Média : L'Hebdo des socialistes

Texte intégral

Hebdo des socialistes - 4 septembre 1998

L’université d’été de La Rochelle aura été, une nouvelle fois, un succès par le nombre record de participants, par la convivialité de ces journées et par la qualité de nos travaux.
Lorsque nous avions fixé, à l’occasion du congrès de Brest, le rôle que devait jouer le Parti dans cette période, nous avions insisté sur la nécessité d’anticiper, de préparer les choix de demain et d’animer le débat d’idées. Nous avons respecté ce mandat à La Rochelle. Militants, responsables du Parti et membres du Gouvernement ont débattu, échangé et dialogué de manière constructive.
Ces tables rondes auront également été l’occasion pour nous d’amorcer une discussion autour de notre prochaine Convention nationale sur l’entreprise. Nous y préciserons notre approche sur des sujets aussi fondamentaux que la place du secteur public, le système de prélèvement ou la manière de donner davantage de pouvoir aux salariés dans l’entreprise. Cette Convention nationale nous permettra de tracer les fondements d’un nouveau contrat que la société doit passer avec l’entreprise, qui crée certes des richesses mais doit être aussi un lieu de création d’emplois et de citoyenneté.
Cette université d’été fut également le cadre d’une réflexion sur notre conception du socialisme. En cette fin de siècle, nos valeurs fondées sur la maîtrise du destin collectif, l’épanouissement des chances et la solidarité n’ont jamais été aussi essentielles dans le contexte de la mondialisation. Nombreux sont les intervenants qui ont rappelé le cœur de notre projet : la solidarité est le résultat d’une régulation publique et les choix essentiels qui fondent l’avenir ne doivent pas être le fruit de l’arbitrage de quelques-uns, mais bien les choix exprimés par les citoyens.
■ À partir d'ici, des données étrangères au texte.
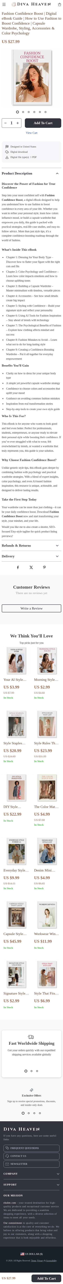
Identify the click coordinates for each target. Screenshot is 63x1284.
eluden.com (10, 1202)
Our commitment (13, 1223)
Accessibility (51, 1260)
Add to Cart (46, 1278)
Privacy (40, 1260)
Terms (33, 1260)
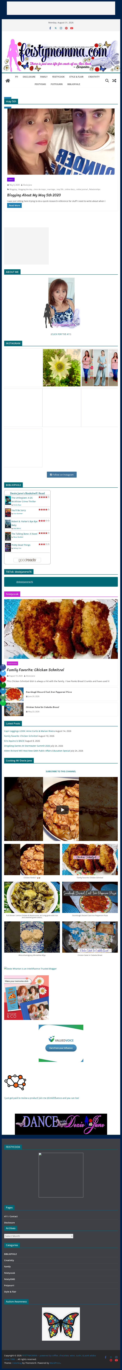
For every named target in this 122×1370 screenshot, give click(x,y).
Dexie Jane (27, 185)
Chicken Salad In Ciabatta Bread (42, 707)
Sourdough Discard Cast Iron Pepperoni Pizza (49, 692)
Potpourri (57, 84)
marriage (51, 189)
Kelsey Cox (17, 548)
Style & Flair (76, 76)
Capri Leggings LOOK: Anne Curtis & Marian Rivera (29, 731)
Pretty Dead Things (20, 545)
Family (43, 76)
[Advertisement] (61, 8)
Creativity (94, 76)
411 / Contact (11, 1216)
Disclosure (29, 76)
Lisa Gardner (18, 513)
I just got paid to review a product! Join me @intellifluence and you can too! (41, 1098)
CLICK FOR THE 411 (60, 334)
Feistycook (58, 76)
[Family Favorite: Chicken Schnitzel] (61, 629)
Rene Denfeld (18, 537)
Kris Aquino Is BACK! (14, 740)
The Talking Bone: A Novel (24, 533)
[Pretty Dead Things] (8, 545)
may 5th (60, 189)
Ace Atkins (17, 528)
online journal (82, 189)
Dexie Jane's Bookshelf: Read (27, 493)
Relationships (94, 189)
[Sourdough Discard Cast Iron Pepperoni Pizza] (14, 694)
Nous avons également rappelé notre extrême vigilance face à la tentation d’une banalisation du FN dans le système politique français. Nous devons rester mobilisés dans les quatre régions devenues tristement célèbres, ainsi qu’à Toulon à l’occasion de l’élection législative partielle. Le succès d’Odette Casanova, au printemps dernier, nous avait prouvé qu’il était possible de faire reculer l’extrémisme, là où il était le plus fort. Il nous faudra confirmer à nouveau ce résultat. Nous y travailleront avec acharnement.
François Hollande

François Hollande, premier secrétaire du PS, à l’université du MJS

« Il est bon que les plus jeunes soient les plus ardents »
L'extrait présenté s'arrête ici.